# Problems and tasks:
**a.** In the forum thread on plants for a brackish tank, what did tbrat toss into the brackish setup?
**b.** Retype the portion of the forum thread on plants for a brackish tank starting at "## lauraleellbp (Jan" and ending at "into mangroves (emersed).".
**c.** Write what comes next in the forum thread on plants for a brackish tank, beginning after its final sentence.

# Document excerpt:
_____

# Plants for a brackish tank?



## Loach Shark (Feb 14, 2008)

I want to have a brackish tank so I can breed mollies by the dozens. What kind of plants can I grow in 50% saltwater or full on salt? I had black mollies for priming a salt tank once and they bred like crazy. I want them as food fish for larger Oscars or such.


----------



## lauraleellbp (Jan 31, 2008)

I don't have any personal experience with brackish setups, but I've read and seen vals in brackish tanks. I know that they have to be acclimated slowly similarly to the way fish are, but I don't know how salty they can handle, or how long to expect them to live?


----------



## Diana K (Dec 20, 2007)

50% ocean water is too salty for any of the fresh water plants. 
You might look into mangroves (emersed). 
There might be some salt water algae that could handle the high salt level between half and full sea level of salt.


----------



## tbrat (Jan 16, 2008)

Right now I have a brackish with a slightly higher salt content then norm set up and just tossed in some clippings from a sword plant and so far its doing well. But it has only been about a two weeks since adding them in there. I do believe that sword is just an ordinary amazon sword as well. I too have seen vals and something else in a brackish set up but for the life of me can't remember what they were. If I see it again I'll write it down to post on here for ya.
Take care,
brat


----------



## JanS (Apr 14, 2004)

What are you talking when it comes to 50% or "full on salt" when it comes to specific gravity readings?

For the brackish tank, all I can think of for the long term would be the Mangroves, as suggested above. It's possible you could also acclimate some of the macro algaes to work as well.

_____

# Excerpted records:
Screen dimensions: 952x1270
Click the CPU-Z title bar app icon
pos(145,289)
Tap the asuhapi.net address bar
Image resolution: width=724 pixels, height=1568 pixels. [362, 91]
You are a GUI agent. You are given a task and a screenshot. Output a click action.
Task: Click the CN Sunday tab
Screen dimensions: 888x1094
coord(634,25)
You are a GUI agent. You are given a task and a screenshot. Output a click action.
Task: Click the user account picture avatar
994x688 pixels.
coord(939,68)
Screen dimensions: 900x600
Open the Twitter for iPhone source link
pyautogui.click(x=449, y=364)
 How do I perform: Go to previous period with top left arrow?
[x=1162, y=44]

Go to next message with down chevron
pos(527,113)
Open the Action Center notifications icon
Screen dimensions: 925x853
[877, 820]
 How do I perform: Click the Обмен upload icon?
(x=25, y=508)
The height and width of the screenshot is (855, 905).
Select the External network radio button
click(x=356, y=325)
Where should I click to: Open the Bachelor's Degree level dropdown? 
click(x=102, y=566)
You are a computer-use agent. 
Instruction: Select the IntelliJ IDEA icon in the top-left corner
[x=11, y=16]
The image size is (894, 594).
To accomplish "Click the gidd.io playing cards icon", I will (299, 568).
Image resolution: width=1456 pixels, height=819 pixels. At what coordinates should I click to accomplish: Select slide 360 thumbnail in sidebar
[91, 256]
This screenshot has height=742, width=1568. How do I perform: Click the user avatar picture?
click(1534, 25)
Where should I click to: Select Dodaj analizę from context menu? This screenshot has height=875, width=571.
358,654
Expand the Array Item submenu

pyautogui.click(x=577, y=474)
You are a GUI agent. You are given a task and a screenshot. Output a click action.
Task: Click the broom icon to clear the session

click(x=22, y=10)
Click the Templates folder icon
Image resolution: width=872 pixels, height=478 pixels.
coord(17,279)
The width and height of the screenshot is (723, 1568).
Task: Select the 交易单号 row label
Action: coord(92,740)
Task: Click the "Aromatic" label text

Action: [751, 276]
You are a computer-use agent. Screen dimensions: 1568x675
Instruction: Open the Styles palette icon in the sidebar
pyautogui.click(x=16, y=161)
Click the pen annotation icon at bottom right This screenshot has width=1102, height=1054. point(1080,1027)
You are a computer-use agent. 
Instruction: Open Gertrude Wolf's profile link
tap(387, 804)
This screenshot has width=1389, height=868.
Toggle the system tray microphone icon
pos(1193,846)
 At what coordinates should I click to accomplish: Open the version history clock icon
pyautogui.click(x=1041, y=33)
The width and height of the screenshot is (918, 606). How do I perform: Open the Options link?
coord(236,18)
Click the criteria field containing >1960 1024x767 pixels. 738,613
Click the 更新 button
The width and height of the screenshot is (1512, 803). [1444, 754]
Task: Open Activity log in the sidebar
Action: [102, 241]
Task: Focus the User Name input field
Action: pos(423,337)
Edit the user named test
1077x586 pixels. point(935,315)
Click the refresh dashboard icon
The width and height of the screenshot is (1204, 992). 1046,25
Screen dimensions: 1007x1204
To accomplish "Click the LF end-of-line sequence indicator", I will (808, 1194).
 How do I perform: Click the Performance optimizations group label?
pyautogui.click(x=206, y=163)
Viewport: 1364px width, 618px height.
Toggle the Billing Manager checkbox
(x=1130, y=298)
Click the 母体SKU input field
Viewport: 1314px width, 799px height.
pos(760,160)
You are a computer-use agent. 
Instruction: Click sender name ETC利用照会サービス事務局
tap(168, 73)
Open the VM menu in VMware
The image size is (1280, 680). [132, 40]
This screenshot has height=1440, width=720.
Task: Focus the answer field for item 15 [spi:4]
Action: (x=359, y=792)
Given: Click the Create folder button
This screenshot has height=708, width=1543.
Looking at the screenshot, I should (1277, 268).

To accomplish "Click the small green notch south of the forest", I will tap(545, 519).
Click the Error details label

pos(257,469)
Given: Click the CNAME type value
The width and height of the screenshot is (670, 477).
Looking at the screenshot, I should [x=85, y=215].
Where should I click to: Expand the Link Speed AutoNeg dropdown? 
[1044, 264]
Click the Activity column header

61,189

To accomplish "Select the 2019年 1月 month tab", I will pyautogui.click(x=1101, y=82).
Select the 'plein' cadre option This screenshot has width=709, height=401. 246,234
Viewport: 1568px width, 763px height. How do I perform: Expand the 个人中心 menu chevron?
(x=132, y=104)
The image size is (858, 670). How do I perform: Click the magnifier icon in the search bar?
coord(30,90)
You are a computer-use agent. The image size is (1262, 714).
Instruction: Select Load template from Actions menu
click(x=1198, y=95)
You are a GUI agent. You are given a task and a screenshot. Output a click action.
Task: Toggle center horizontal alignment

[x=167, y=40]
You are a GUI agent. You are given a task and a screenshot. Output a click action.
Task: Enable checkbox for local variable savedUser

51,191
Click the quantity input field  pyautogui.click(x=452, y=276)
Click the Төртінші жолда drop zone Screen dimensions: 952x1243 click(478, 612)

_____

# Answers to each task:
**a.** Clippings from a sword plant, which tbrat believes is an ordinary Amazon sword.

**b.**
## lauraleellbp (Jan 31, 2008)

I don't have any personal experience with brackish setups, but I've read and seen vals in brackish tanks. I know that they have to be acclimated slowly similarly to the way fish are, but I don't know how salty they can handle, or how long to expect them to live?


----------



## Diana K (Dec 20, 2007)

50% ocean water is too salty for any of the fresh water plants. 
You might look into mangroves (emersed).

**c.**
If you're leaning more toward SG readings of about 1.020, you could probably use some of the true salt plants, but I'm guessing that would be a bit much for the Mollies.


----------



## Afyounie (Aug 10, 2007)

When I go kayaking on a river that is close to the Gulf, the water is slightly salty, and Vals grow like weeds. There are also other plants but I don't know what they are. Interesting thing is that there are hundreds of Nerite snails on the Vals even as the water becomes fresher. Maybe you should consider dropping the amount of salt in the tank.


----------



## tbrat (Jan 16, 2008)

Hello again, like I said earlier I knew I had seen some plants that would do well in a brackish system and like I said I'm going to post them here. Please keep in mind when speaking of a brackish tank salinity is generally between 1.005-1.012, at 1.025 spg your at full salt environment and way beyond any knowledge that I have.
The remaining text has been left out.